Sans critiquer directement le premier ministre du Québec, le secrétaire parlementaire du ministre fédéral de la Sécurité publique, Joël Lightbound, a invité toute la classe politique à plus de retenue quand il s’agit de commenter la crise des voies ferrées.

« Je ne vais pas commenter la déclaration spécifique de M.  Legault, mais je pense qu’il faut en appeler à toute la classe politique, quel que soit le palier de gouvernement, de calmer, de tempérer », a-t-il offert, en arrivant à une réunion de comité parlementaire, à Ottawa.

Les propos du premier ministre ont été dénoncés par plusieurs leaders autochtones, qui l’ont accusé d’envenimer une situation déjà fort tendue.

Le député conservateur Pierre Paul-Hus, lui, a dit comprendre que François Legault ait partagé l’information.

« La population ne sait pas toujours vraiment ce qui se passe.
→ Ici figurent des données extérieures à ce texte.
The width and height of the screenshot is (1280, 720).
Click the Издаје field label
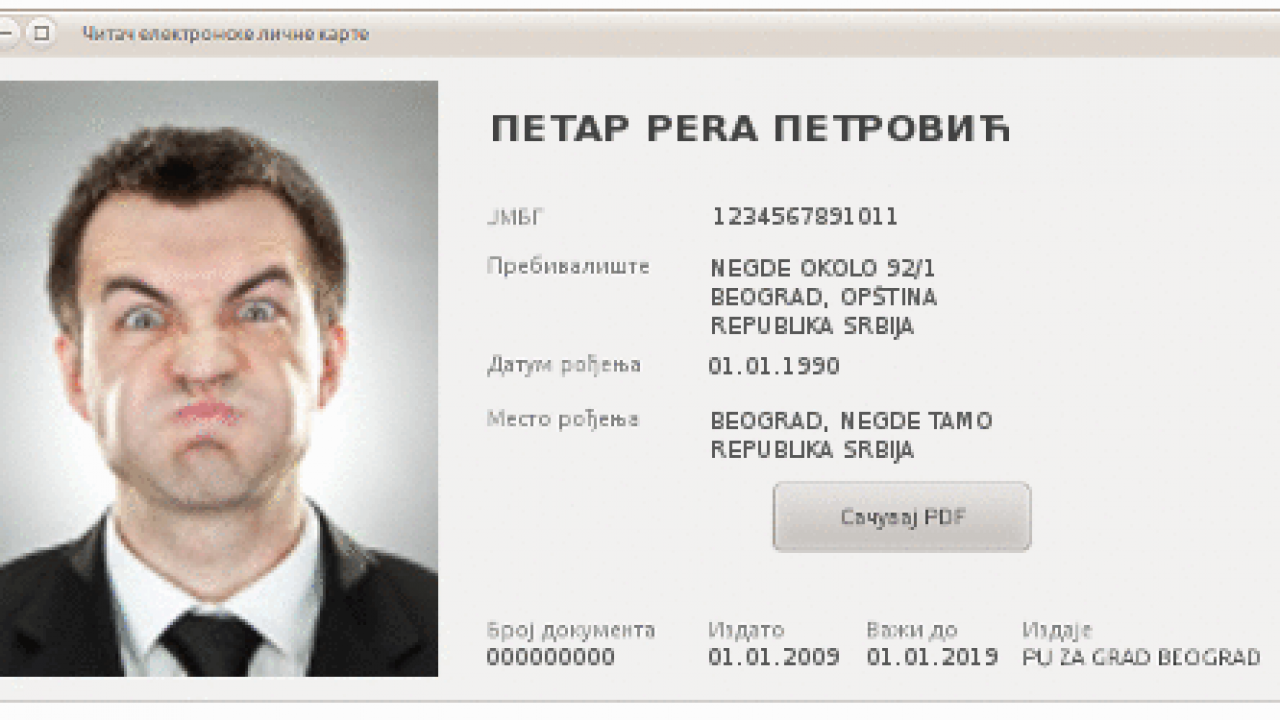(x=1057, y=631)
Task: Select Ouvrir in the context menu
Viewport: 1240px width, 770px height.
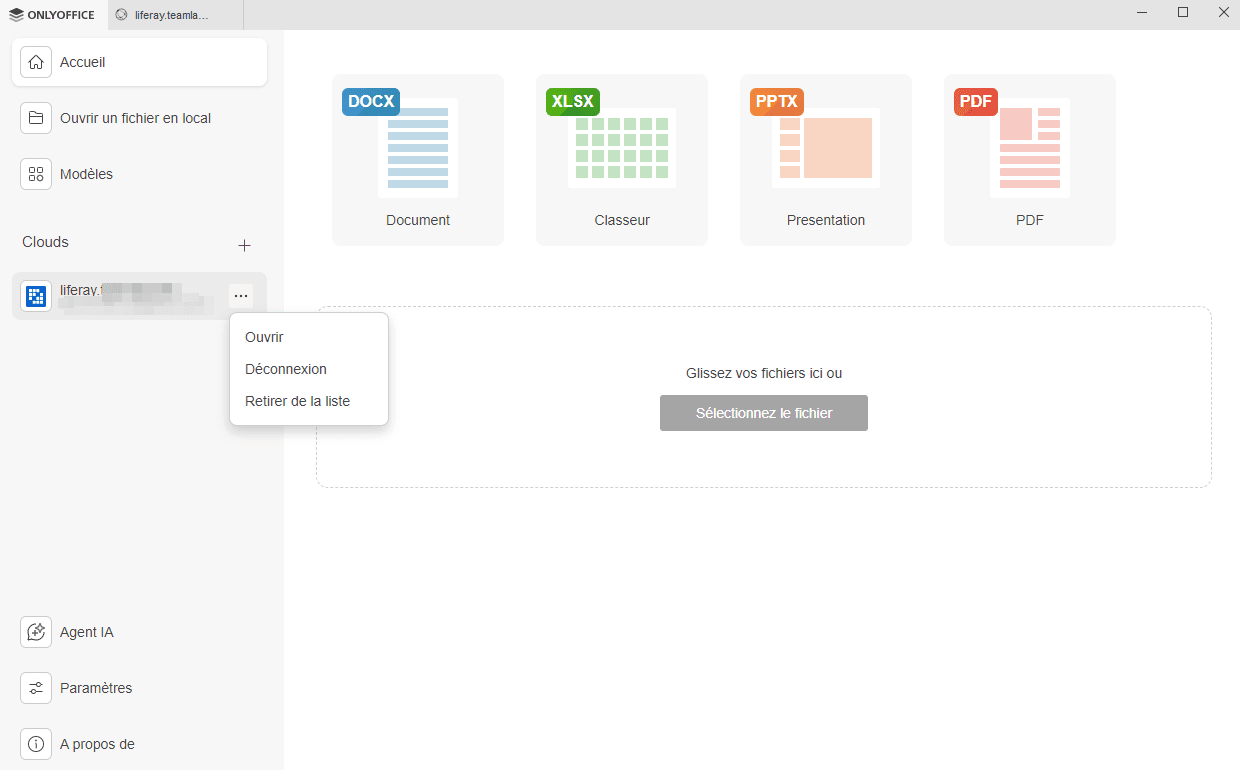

Puis là, est-ce que c’est utile dans la situation actuelle d’informer la population de cet état-là ? Peut-être. Peut-être en partie juste pour que les gens comprennent qu’il y a des risques et que les armes qui sont possédées par les autochtones sont très dangereuses » a-t-il déclaré jeudi matin en marge d’une réunion de comité.